Meadowhead School is a mixed secondary school and Language College with academy status in Sheffield, South Yorkshire, England. There are currently around 2000 students on roll, about 120 teaching staff and approximately 50 non-teaching staff.

== History ==
Meadowhead School was created when the two schools of Jordanthorpe Comprehensive School and Rowlinson School merged in 1987. The school remained on two sites approximately 0.25 miles apart until January 2007 when the new building was opened on land in between the two sites of Jordanthorpe. The Rowlinson School site became part of Norton College. The previous school sites of Jordanthorpe were demolished. The site where the North Building once stood became a Gilders Volkswagen and Audi car showroom and the area where the South Building was became the new school's playing fields. The new building was built just to the south of where the original North Building stood.

== School Specialism ==
It has been a Specialist Language College since 2001 and was re-designated as such in 2005. The school converted to academy status in 2012.

== Academic ==
As of January 2023, the most recent data shows that the GCSE (Grade 5 or Above) pass rate, including English and Maths, was 57%, which was well above the average for Sheffield (47%) and for the UK (50%). 31% of students at Meadowhead School entered the English Baccalaureate, compared with 37% in Sheffield and 39% nationally.

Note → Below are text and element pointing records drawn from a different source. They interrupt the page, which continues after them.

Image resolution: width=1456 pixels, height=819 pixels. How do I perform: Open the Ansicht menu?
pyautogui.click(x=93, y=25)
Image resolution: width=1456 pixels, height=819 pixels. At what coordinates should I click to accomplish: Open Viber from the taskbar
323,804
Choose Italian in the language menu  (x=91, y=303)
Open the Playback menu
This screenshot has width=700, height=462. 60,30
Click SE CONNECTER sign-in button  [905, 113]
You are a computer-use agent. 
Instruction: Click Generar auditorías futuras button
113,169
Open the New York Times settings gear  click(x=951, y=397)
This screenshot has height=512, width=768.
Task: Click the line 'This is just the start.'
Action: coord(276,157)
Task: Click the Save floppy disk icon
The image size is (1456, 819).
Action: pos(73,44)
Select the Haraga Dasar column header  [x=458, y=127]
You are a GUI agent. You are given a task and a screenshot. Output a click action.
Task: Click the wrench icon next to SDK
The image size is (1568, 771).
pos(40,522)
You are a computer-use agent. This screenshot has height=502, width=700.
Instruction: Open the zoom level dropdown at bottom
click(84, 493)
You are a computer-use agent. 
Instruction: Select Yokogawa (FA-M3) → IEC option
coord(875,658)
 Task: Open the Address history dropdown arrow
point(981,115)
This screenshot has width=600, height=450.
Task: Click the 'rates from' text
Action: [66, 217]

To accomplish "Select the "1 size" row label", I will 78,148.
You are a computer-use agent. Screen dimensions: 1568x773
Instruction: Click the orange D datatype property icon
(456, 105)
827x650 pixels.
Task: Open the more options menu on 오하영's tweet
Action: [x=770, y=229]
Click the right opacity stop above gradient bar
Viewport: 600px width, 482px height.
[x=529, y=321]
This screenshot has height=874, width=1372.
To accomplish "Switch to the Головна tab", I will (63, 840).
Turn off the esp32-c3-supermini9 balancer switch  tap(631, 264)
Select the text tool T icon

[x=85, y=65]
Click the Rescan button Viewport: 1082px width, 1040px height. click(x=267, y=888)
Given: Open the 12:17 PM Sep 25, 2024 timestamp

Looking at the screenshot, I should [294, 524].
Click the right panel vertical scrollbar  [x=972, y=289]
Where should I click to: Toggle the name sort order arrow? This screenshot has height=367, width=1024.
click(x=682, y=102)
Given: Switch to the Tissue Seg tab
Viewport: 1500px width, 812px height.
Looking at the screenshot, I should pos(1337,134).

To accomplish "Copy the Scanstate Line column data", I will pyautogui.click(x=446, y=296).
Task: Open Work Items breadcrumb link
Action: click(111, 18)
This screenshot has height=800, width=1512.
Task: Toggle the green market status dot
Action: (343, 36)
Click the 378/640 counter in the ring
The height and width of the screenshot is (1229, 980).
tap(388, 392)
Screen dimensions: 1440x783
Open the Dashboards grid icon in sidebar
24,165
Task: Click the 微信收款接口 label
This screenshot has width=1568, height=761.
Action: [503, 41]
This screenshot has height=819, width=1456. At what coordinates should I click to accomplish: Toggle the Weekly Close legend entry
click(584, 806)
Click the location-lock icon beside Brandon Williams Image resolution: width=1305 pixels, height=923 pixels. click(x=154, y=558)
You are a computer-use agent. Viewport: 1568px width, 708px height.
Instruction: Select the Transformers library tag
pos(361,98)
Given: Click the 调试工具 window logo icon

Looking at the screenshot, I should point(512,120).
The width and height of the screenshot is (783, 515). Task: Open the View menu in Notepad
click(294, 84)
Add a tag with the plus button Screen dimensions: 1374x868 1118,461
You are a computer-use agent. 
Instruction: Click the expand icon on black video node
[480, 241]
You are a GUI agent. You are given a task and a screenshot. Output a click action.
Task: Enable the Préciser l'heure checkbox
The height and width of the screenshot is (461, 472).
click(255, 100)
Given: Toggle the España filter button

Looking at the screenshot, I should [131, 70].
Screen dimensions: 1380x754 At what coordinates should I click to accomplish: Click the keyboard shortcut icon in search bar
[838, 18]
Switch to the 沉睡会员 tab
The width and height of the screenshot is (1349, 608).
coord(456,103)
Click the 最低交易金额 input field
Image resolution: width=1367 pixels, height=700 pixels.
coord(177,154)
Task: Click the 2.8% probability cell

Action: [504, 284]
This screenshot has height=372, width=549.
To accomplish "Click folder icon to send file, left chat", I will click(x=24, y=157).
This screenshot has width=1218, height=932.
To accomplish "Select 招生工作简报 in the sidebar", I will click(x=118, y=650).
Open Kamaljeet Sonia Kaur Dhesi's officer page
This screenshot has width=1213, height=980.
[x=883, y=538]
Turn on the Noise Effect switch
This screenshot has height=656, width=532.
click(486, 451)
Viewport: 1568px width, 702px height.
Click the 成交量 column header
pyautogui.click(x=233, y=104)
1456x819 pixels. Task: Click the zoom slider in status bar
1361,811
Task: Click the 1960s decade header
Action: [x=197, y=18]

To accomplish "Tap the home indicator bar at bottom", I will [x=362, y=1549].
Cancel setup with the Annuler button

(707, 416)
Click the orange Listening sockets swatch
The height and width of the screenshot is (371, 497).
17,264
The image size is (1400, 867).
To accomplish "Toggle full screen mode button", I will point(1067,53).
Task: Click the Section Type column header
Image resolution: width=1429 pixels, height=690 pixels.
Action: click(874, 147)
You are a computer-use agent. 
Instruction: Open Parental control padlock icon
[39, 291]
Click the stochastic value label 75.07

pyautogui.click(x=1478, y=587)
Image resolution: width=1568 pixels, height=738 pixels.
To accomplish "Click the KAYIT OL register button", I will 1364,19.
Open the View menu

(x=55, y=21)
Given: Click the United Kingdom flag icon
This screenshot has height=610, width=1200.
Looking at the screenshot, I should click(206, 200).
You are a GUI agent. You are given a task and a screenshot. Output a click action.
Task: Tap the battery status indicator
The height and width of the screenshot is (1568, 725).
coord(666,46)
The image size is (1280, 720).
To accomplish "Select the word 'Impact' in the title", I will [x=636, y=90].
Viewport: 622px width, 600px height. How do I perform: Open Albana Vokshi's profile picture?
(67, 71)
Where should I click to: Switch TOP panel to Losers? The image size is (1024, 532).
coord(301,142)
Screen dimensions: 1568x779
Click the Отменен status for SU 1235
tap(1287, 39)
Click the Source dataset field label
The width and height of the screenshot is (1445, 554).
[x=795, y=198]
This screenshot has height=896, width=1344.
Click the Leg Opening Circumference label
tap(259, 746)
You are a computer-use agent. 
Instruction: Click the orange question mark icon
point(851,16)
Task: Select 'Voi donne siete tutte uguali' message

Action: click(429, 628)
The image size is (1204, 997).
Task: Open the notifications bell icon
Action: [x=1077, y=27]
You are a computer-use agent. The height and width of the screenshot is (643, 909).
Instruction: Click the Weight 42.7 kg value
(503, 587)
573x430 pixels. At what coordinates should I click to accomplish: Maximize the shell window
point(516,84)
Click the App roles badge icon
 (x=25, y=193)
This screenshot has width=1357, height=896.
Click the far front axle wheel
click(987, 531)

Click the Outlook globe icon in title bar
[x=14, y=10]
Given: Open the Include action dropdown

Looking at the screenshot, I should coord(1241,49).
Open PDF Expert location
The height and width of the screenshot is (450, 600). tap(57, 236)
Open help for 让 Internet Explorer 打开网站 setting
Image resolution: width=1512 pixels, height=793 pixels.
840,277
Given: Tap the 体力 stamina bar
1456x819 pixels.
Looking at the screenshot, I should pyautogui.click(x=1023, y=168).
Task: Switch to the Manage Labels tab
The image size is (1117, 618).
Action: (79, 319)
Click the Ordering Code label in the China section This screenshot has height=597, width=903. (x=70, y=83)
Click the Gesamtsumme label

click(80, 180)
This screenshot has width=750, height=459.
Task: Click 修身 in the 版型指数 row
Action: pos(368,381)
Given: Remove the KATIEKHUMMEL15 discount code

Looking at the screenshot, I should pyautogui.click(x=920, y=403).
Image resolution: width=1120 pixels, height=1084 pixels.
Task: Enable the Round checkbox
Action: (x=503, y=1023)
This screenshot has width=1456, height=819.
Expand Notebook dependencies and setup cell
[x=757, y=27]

In its most recent Ofsted inspection, the school was rated as ‘Good’.

== Post-16 ==
Meadowhead gained Trust status in September 2009, and now offers post-16 courses. In October 2017 the school opened its new 6th form building.

== School Logo ==
The School's logo is a phoenix, representing Meadowhead School rising from the ashes of Jordanthorpe Comprehensive School and Rowlinson School. There is a large statue of a phoenix in the central area of the school, named The Rosling.

==Alumni==

===Meadowhead School===
- Elizabeth Henstridge, actress and model
- Jordan Robertson, former footballer who played for Sheffield United and Southampton
- Joe Rowley, footballer for AFC Fylde
- Jonathan Forte, former footballer for Sheffield United and Scunthorpe
- Harvey Gilmour, footballer for FC Halifax Town
- Kyron Gordon, footballer for Sheffield United

===Jordanthorpe School===
- Helen Sharman OBE, chemist and astronaut
- Fraser Digby, footballer formerly of Manchester United and Swindon Town
- Joanne Catherall, singer and member of the band The Human League
- Susan Sulley, singer and also a member of the band The Human League
- Jamie Hoyland, footballer formerly of Sheffield United

===Rowlinson School===
- Colin Crorkin MBE, Ambassador to the Gambia since 2014
- Candida Doyle, keyboard player in Pulp
- Pete McKee, artist and ukulele player in The Everly Pregnant Brothers
- Meg Munn, Member of Parliament

===Rowlinson Technical School===
- Chris Watson (musician) of Cabaret Voltaire
- Chris Stainton, musician who has worked with Joe Cocker, The Who and Eric Clapton.